**Excerpted records**.
-*-*-
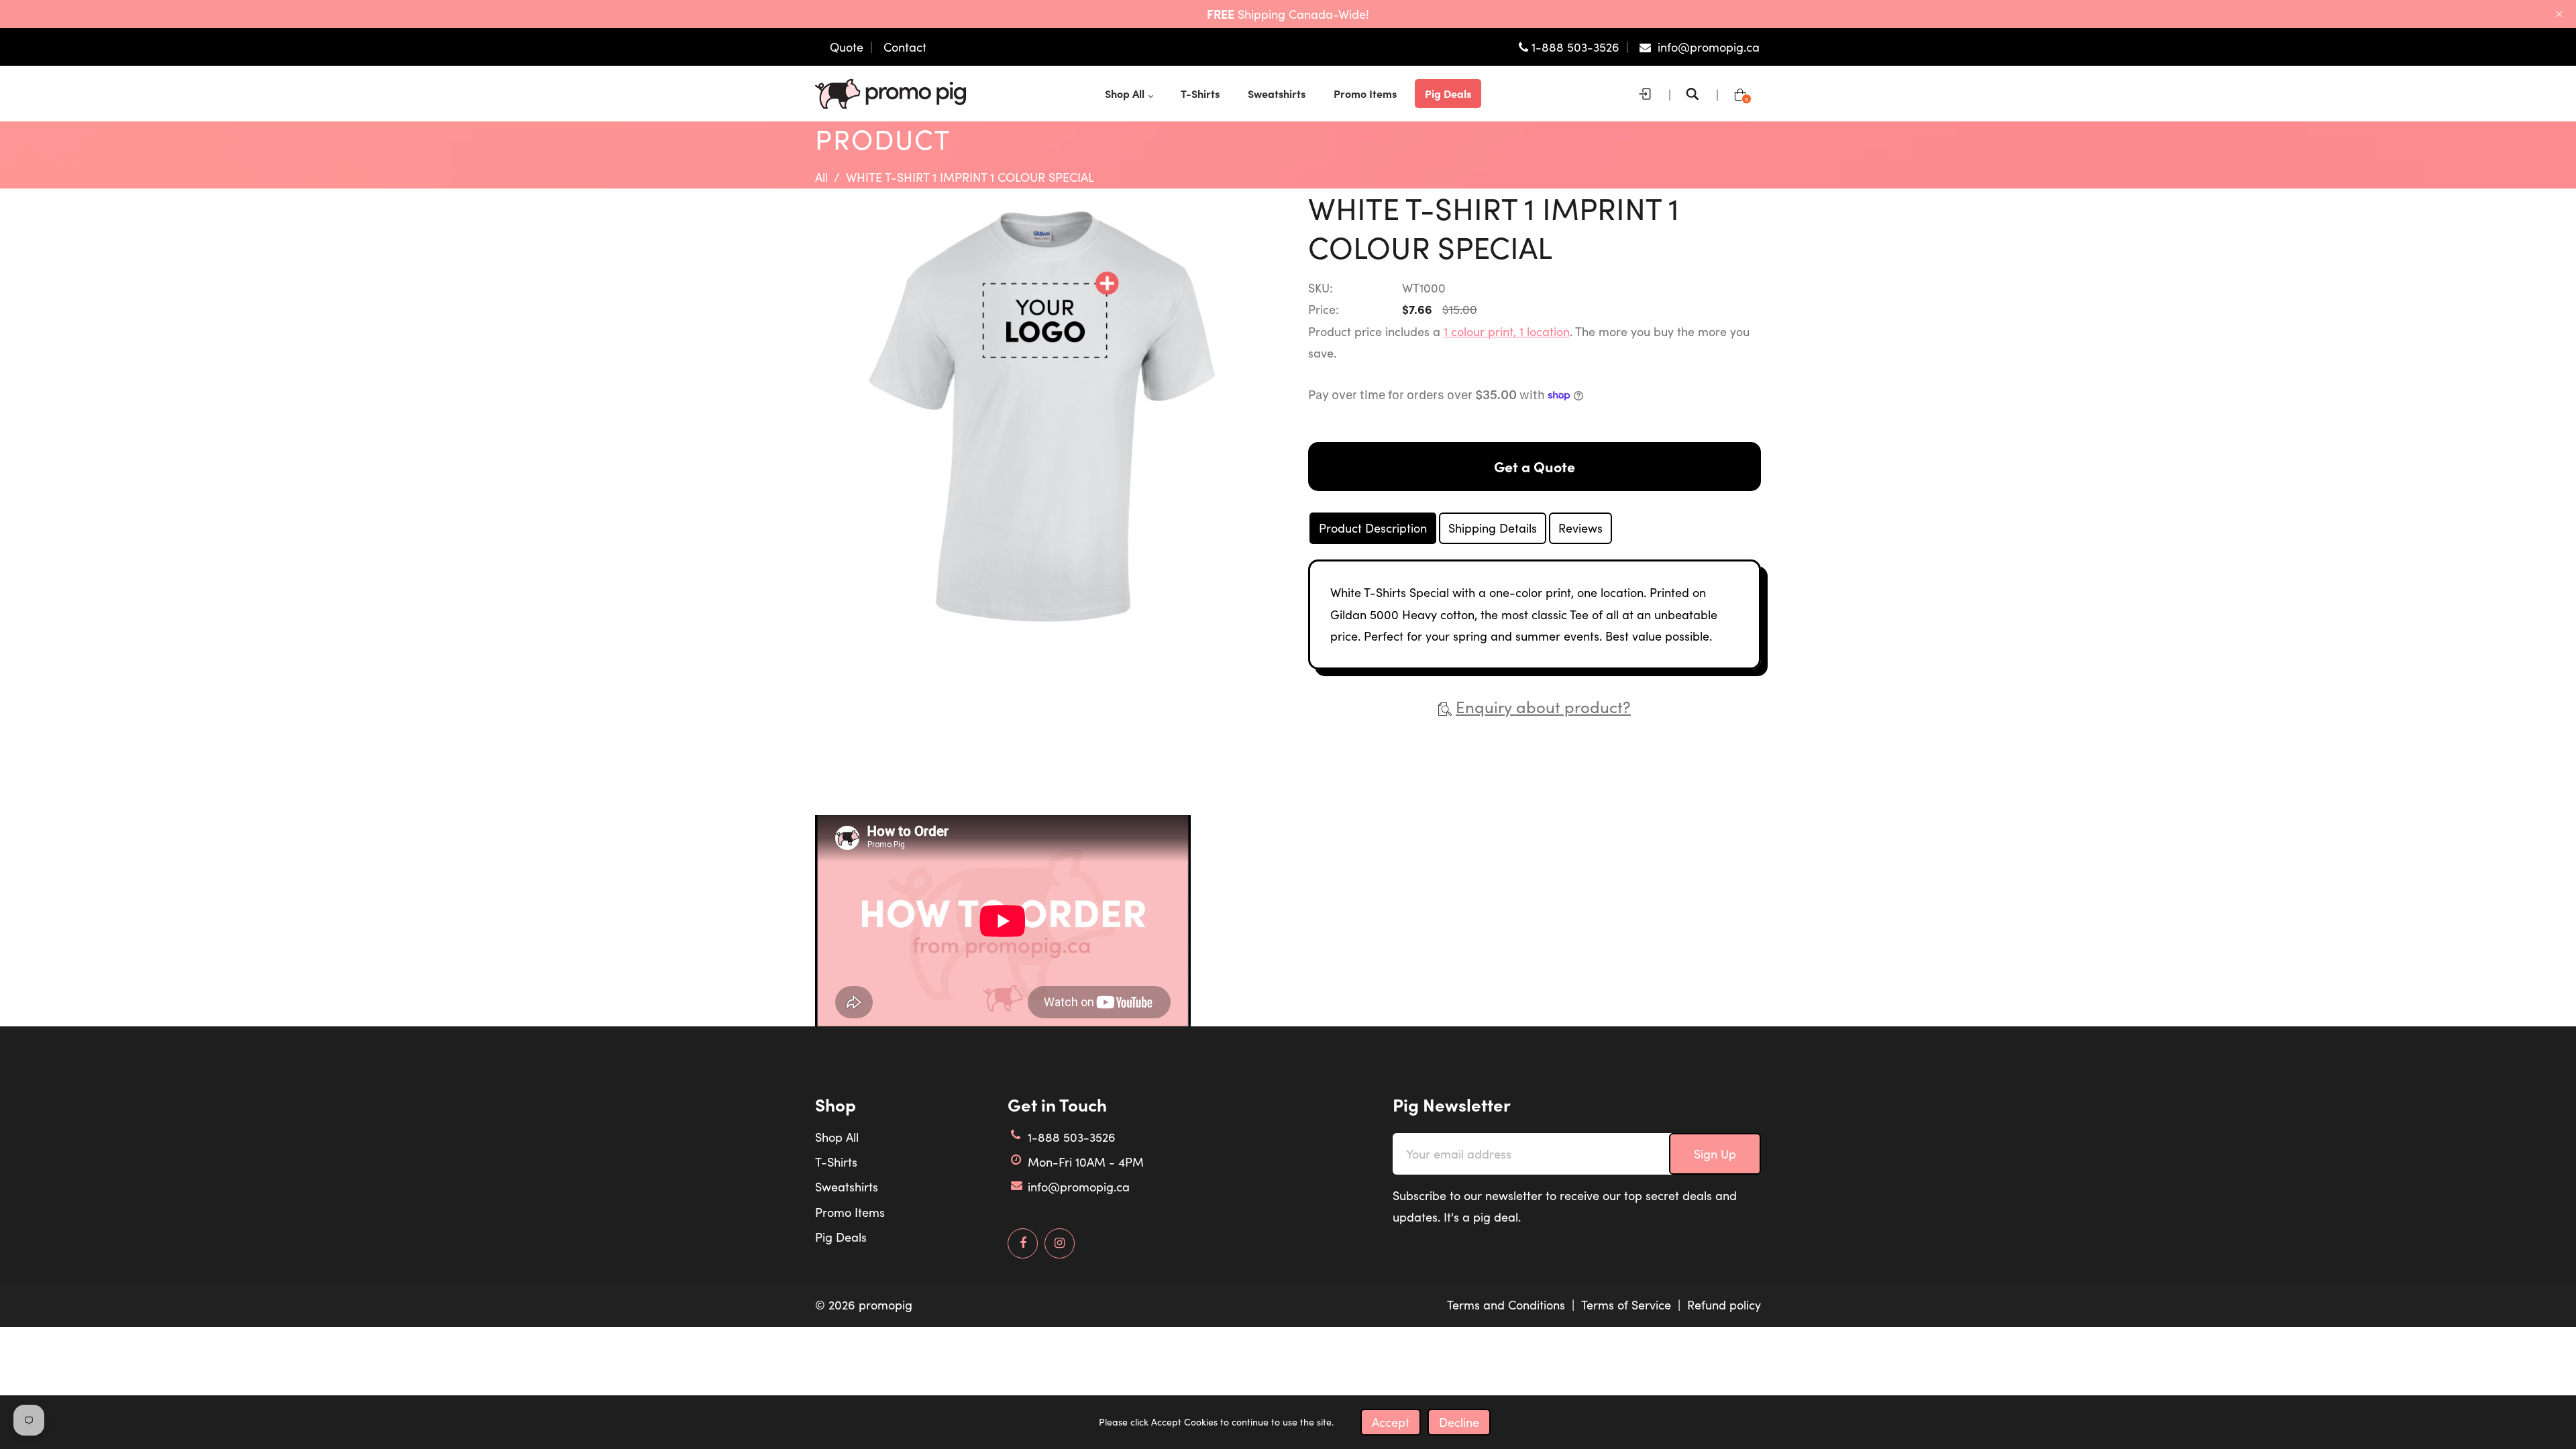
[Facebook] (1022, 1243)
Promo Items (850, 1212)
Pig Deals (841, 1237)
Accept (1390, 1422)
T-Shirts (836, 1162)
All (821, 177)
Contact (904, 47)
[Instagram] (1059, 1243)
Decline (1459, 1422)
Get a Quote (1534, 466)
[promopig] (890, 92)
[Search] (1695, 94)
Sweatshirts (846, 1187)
-*-*-
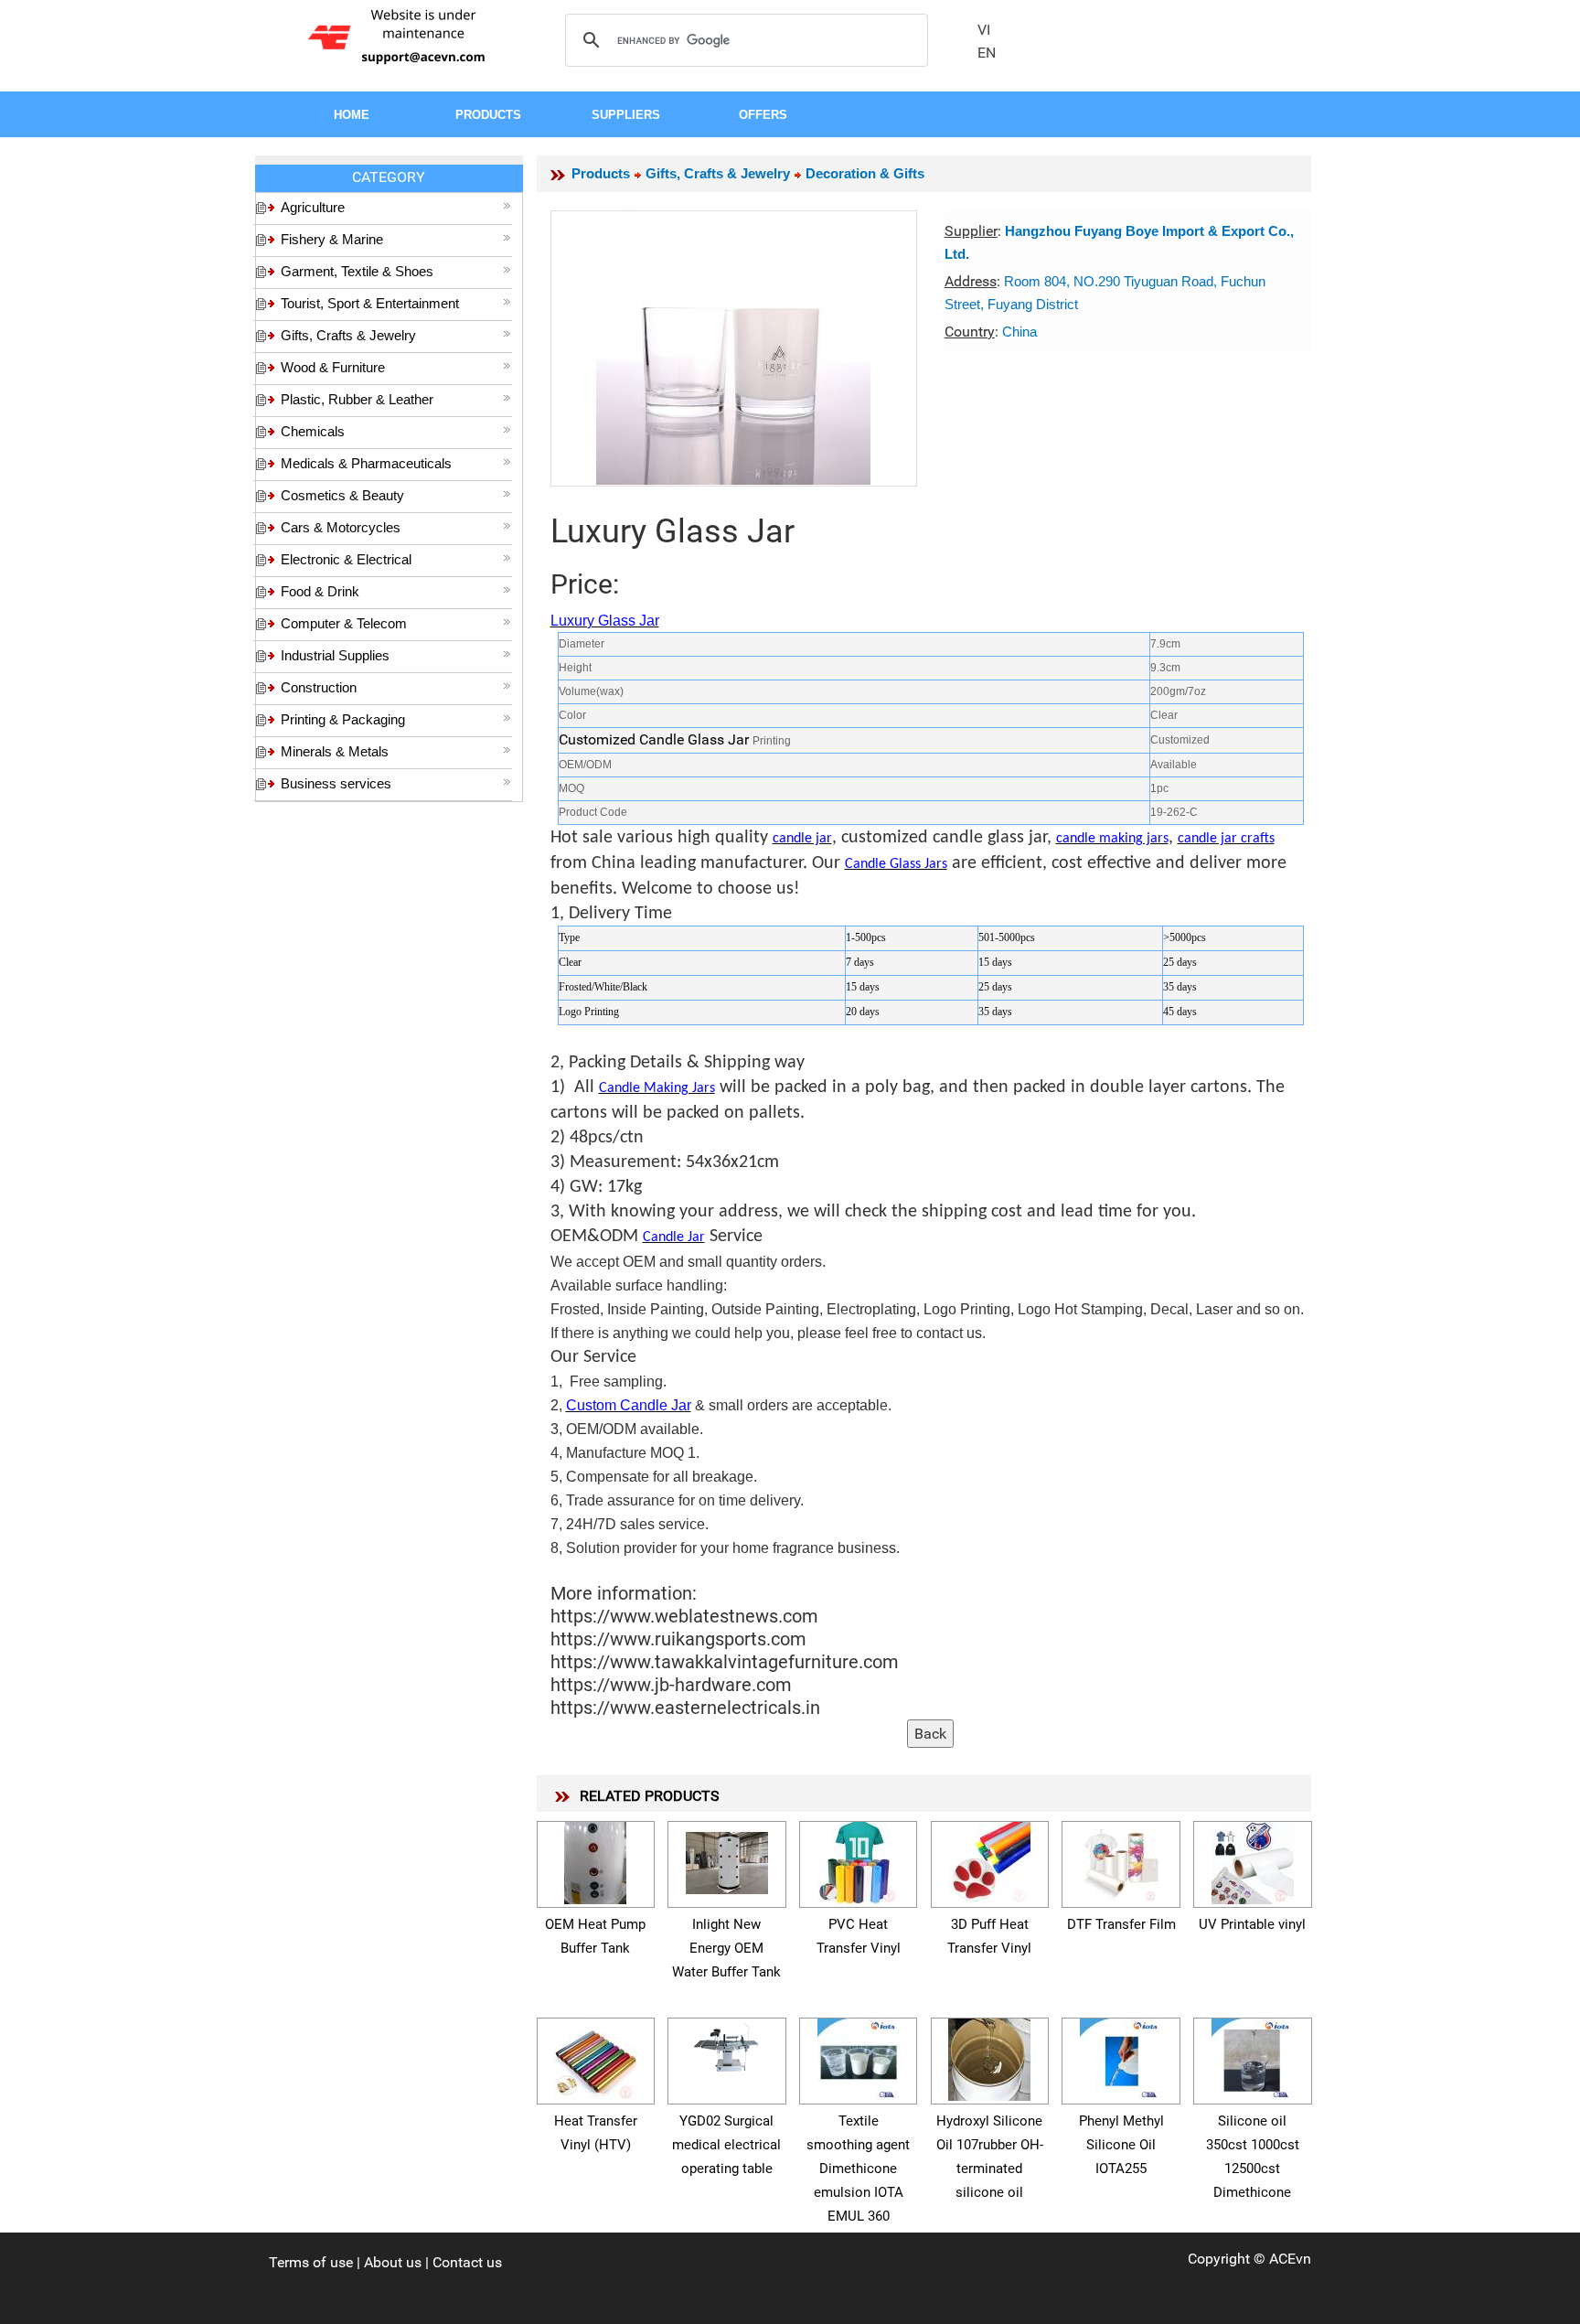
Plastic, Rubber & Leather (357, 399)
-*-*-
**What the task requires**.
Reproduce verbatim only the segment of the listing bounded by the line containing "All (821, 177)" and the line containing "Sweatshirts (846, 1187)", with both boundary lines included.

**Task answer**.
All (821, 177)
Contact (904, 47)
[Instagram] (1059, 1243)
Decline (1459, 1422)
Get a Quote (1534, 466)
[promopig] (890, 92)
[Search] (1695, 94)
Sweatshirts (846, 1187)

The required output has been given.